Genes encoding cytochrome P450 are known to be involved in brassinosteroid biosynthesis [50]. Brassinosteroids (BRs) are a class of growth-promoting steroid plant hormone, which are crucial for normal growth and development, such as plant height, leaf angle, panicle architecture, and seed size [51]. Liu et al. [52] reported that GW5 could repress the kinase activity of GSK2 (Glycogen synthase kinase2) toward OsBZR1 (Oryza sativa BRASSINAZOLE RESISTANT1) and DLT (DWARF AND LOW-TILLERING), resulting in accumulation of their unphosphorylated forms and altered BR signalling. Therefore, GW5 might be a positive regulator of the BR signalling pathway in regulating grain width and weight in rice. Daware et al. [26] identified a cytochrome P450 and serine carboxy peptidase protein encoding genes in the 1000 grain weight QTL, OsqGW5.1 on chromosome 5 of rice using QTL-seq approach in the F4:5 population of the cross between IR64 and Sonasal. Rice encodes one each of Gα and Gβ, and five Gγ proteins [53] and Botella et al. [54]. Both Gα and Gβ proteins are positive regulators of cell proliferation and grain size in rice [55]. Loss of function of Gα (RGA1) or suppression of Gβ (RGB1) decreases grain size in rice [56], and [57], suggesting that growth of rice grain is also regulated by Gα and Gβ proteins. Utsunomiya et al. [57] reported that RICE G PROTEIN BETA SUBUNIT (RGB1) (Os03g0669100) belongs to G protein β subunit protein category, is a positive regulator of cell proliferation in rice. Ishimaru et al. [58] reported that TGW6 (THOUSAND GRAIN WEIGHT 6) encodes a novel protein with indole-3-acetic acid (IAA)-glucose hydrolase activity and positively regulates free IAA levels in rice grains and loss of function of TGW6 enhances rice grain weight. Through RNA-sequencing analysis, Hu et al. [59] reported that OsARF4 and OsSK41 at qTGW3 repress the expression of a common set of downstream genes, including some auxin-responsive genes, during rice grain development and loss of function of OsARF4 results in larger rice grains.

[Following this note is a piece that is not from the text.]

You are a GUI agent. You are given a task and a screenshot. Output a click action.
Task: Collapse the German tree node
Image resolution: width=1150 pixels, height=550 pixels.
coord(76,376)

In conclusion, the present study demonstrates the rapid identification of QTLs employing QTL-seq approach and the prediction of candidate genes exploiting rice genome database. Hence, these genes also might have a positive role in controlling grain weight in rice. However, further confirmation of this novel QTL is warranted before exploiting to develop elite cultivars through MAS. The novel QTL identified in the present study undoubtedly enhance our understanding of the complex nature of the yield component traits in rice.